-- Start Provided text --
William Henry Smith Foundation
When a fragmented identity and outdated perceptions threatened the William Henry Smith Foundation’s credibility, we provided strategic support to bring confidence, cohesion, and trust to its offering. Discover how the rebrand is powering scaleup success.
The challenge
WHSF’s greatest barrier was the dilution and fragmentation of its identity. The organisation had long been known as The Smith Foundation, but few stakeholders understood how it connected to the wider William Henry Smith heritage. In fact, many weren’t aware of the foundation itself at all, and those who were struggled to see how its school, college, sixth form, and residential services were linked under a single mission. With each entity using its own naming and design style, there was a real lack of cohesion that weakened the sense of institutional credibility across the network too.
But this wasn’t the only challenge. WHSF was also burdened by the lingering, damaging perception of being a ‘naughty boys’ school’ – a label entirely at odds with its reality as a modern, deeply tailored, nurturing specialist provider. Without a clear strategic framework to communicate its expertise, this outdated perception continued to undermine not only its external reputation but, more critically, the confidence and wellbeing of the young people it supports. And, with a new specialist service planned for launch in 2026, the risk of carrying this misconception forward posed a real threat to its future growth.
-- End Provided text --
-- Start Data extract --
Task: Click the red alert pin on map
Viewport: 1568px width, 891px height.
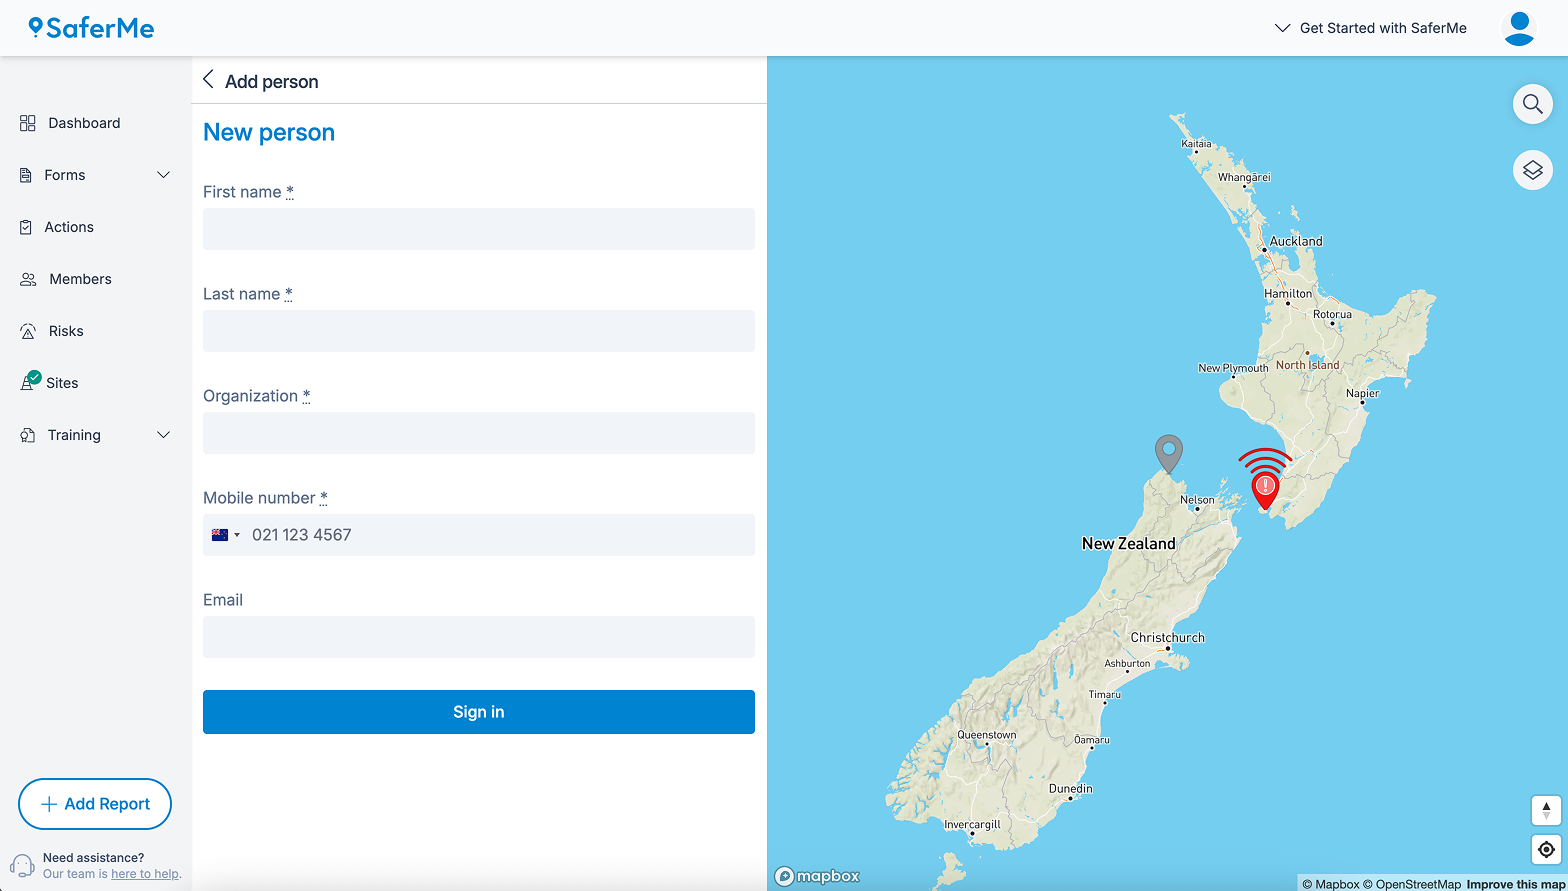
-- End Data extract --
» **Short task 1**: Rewrite the rebrand text between "The challenge" and "the network too.", inclusive, replacing "stakeholders" with "supporters".
» **Short task 2**:
Answer these questions from the rebrand text:
(a) What name had the organisation long been known by?
(b) In what year is the new specialist service planned to launch?
(c) What damaging label had WHSF long carried?
» **Short task 3**: Continue the rebrand text about the William Henry Smith Foundation from where it stops.

» **Exercise response 1**:
The challenge
WHSF’s greatest barrier was the dilution and fragmentation of its identity. The organisation had long been known as The Smith Foundation, but few supporters understood how it connected to the wider William Henry Smith heritage. In fact, many weren’t aware of the foundation itself at all, and those who were struggled to see how its school, college, sixth form, and residential services were linked under a single mission. With each entity using its own naming and design style, there was a real lack of cohesion that weakened the sense of institutional credibility across the network too.

» **Exercise response 2**:
(a) The Smith Foundation.
(b) 2026.
(c) A 'naughty boys' school'.

» **Exercise response 3**:
The organisation’s key objectives were therefore twofold. First, it needed a unified brand identity and architecture that leveraged the strength and established reputation of the full William Henry Smith name. Second, it needed refreshed brand messaging that directly contradicted the outdated perception of historic behavioural labels, instead showcasing WHSF’s human-focused and empowering approach to championing and enriching the lives of children and young adults.
Our solution
We began with our Think Big™ brand workshop, bringing together senior leaders and trustees to uncover what truly defined WHSF. From those sessions – supported by our wider research – it quickly became clear that credibility could only be rebuilt by unifying the brand around its strong heritage and most recognisable asset: the full William Henry Smith name. Bringing the school and sixth form, college, residential home, and the foundation under one coherent structure gave the organisation the clarity it had been missing and created a future-proofed framework ready to support new services as it grows.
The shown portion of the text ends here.